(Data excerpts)
—————

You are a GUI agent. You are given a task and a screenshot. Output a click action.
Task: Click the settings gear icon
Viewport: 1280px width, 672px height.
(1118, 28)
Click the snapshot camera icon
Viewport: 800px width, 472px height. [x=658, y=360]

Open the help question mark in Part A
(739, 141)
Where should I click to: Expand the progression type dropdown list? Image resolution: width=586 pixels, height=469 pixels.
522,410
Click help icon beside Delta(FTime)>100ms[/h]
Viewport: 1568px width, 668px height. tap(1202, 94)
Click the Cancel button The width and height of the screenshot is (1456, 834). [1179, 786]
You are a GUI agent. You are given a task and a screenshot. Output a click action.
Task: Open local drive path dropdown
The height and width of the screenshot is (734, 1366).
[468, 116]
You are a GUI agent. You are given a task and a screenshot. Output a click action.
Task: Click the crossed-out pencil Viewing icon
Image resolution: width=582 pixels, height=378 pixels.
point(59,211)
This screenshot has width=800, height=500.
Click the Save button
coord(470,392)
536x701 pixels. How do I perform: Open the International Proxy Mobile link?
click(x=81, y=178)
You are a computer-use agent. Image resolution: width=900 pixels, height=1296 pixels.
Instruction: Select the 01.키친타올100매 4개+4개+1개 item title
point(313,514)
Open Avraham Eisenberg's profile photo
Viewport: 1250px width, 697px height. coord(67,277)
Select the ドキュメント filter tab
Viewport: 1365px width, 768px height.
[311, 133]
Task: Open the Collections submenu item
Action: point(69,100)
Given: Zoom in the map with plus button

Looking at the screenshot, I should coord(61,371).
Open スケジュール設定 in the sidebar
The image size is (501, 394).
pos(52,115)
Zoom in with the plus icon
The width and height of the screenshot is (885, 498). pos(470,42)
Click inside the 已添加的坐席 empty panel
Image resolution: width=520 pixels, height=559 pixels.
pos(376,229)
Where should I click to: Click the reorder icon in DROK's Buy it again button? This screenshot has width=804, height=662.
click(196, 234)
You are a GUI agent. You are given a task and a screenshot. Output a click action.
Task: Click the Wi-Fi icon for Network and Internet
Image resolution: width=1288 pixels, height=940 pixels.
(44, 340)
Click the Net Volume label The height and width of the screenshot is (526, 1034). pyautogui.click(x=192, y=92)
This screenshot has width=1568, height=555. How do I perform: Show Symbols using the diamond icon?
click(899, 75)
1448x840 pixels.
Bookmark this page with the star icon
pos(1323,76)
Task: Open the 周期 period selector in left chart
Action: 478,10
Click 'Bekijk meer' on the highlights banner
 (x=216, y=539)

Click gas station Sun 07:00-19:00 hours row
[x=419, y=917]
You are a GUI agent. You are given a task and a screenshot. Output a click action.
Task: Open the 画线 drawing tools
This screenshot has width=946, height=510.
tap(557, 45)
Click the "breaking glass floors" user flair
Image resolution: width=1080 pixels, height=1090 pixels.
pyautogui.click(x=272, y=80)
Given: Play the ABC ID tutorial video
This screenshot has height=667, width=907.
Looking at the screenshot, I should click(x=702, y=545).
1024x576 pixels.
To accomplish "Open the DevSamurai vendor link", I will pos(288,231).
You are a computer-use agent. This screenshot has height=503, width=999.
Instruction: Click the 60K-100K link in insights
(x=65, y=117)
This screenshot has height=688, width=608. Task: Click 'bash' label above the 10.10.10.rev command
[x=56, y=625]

—————

* _Exercise objective_
All of the entries above must be output word for word.

* _Worked solution_
You are a GUI agent. You are given a task and a screenshot. Output a click action.
Task: Click the settings gear icon
Viewport: 1280px width, 672px height.
(1118, 28)
Click the snapshot camera icon
Viewport: 800px width, 472px height. [x=658, y=360]

Open the help question mark in Part A
(739, 141)
Where should I click to: Expand the progression type dropdown list? Image resolution: width=586 pixels, height=469 pixels.
522,410
Click help icon beside Delta(FTime)>100ms[/h]
Viewport: 1568px width, 668px height. tap(1202, 94)
Click the Cancel button The width and height of the screenshot is (1456, 834). [1179, 786]
You are a GUI agent. You are given a task and a screenshot. Output a click action.
Task: Open local drive path dropdown
The height and width of the screenshot is (734, 1366).
[468, 116]
You are a GUI agent. You are given a task and a screenshot. Output a click action.
Task: Click the crossed-out pencil Viewing icon
Image resolution: width=582 pixels, height=378 pixels.
point(59,211)
This screenshot has width=800, height=500.
Click the Save button
coord(470,392)
536x701 pixels. How do I perform: Open the International Proxy Mobile link?
click(x=81, y=178)
You are a computer-use agent. Image resolution: width=900 pixels, height=1296 pixels.
Instruction: Select the 01.키친타올100매 4개+4개+1개 item title
point(313,514)
Open Avraham Eisenberg's profile photo
Viewport: 1250px width, 697px height. coord(67,277)
Select the ドキュメント filter tab
Viewport: 1365px width, 768px height.
[311, 133]
Task: Open the Collections submenu item
Action: point(69,100)
Given: Zoom in the map with plus button

Looking at the screenshot, I should coord(61,371).
Open スケジュール設定 in the sidebar
The image size is (501, 394).
pos(52,115)
Zoom in with the plus icon
The width and height of the screenshot is (885, 498). pos(470,42)
Click inside the 已添加的坐席 empty panel
Image resolution: width=520 pixels, height=559 pixels.
pos(376,229)
Where should I click to: Click the reorder icon in DROK's Buy it again button? This screenshot has width=804, height=662.
click(196, 234)
You are a GUI agent. You are given a task and a screenshot. Output a click action.
Task: Click the Wi-Fi icon for Network and Internet
Image resolution: width=1288 pixels, height=940 pixels.
(44, 340)
Click the Net Volume label The height and width of the screenshot is (526, 1034). pyautogui.click(x=192, y=92)
This screenshot has width=1568, height=555. How do I perform: Show Symbols using the diamond icon?
click(899, 75)
1448x840 pixels.
Bookmark this page with the star icon
pos(1323,76)
Task: Open the 周期 period selector in left chart
Action: 478,10
Click 'Bekijk meer' on the highlights banner
 (x=216, y=539)

Click gas station Sun 07:00-19:00 hours row
[x=419, y=917]
You are a GUI agent. You are given a task and a screenshot. Output a click action.
Task: Open the 画线 drawing tools
This screenshot has width=946, height=510.
tap(557, 45)
Click the "breaking glass floors" user flair
Image resolution: width=1080 pixels, height=1090 pixels.
pyautogui.click(x=272, y=80)
Given: Play the ABC ID tutorial video
This screenshot has height=667, width=907.
Looking at the screenshot, I should click(x=702, y=545).
1024x576 pixels.
To accomplish "Open the DevSamurai vendor link", I will pos(288,231).
You are a computer-use agent. This screenshot has height=503, width=999.
Instruction: Click the 60K-100K link in insights
(x=65, y=117)
This screenshot has height=688, width=608. Task: Click 'bash' label above the 10.10.10.rev command
[x=56, y=625]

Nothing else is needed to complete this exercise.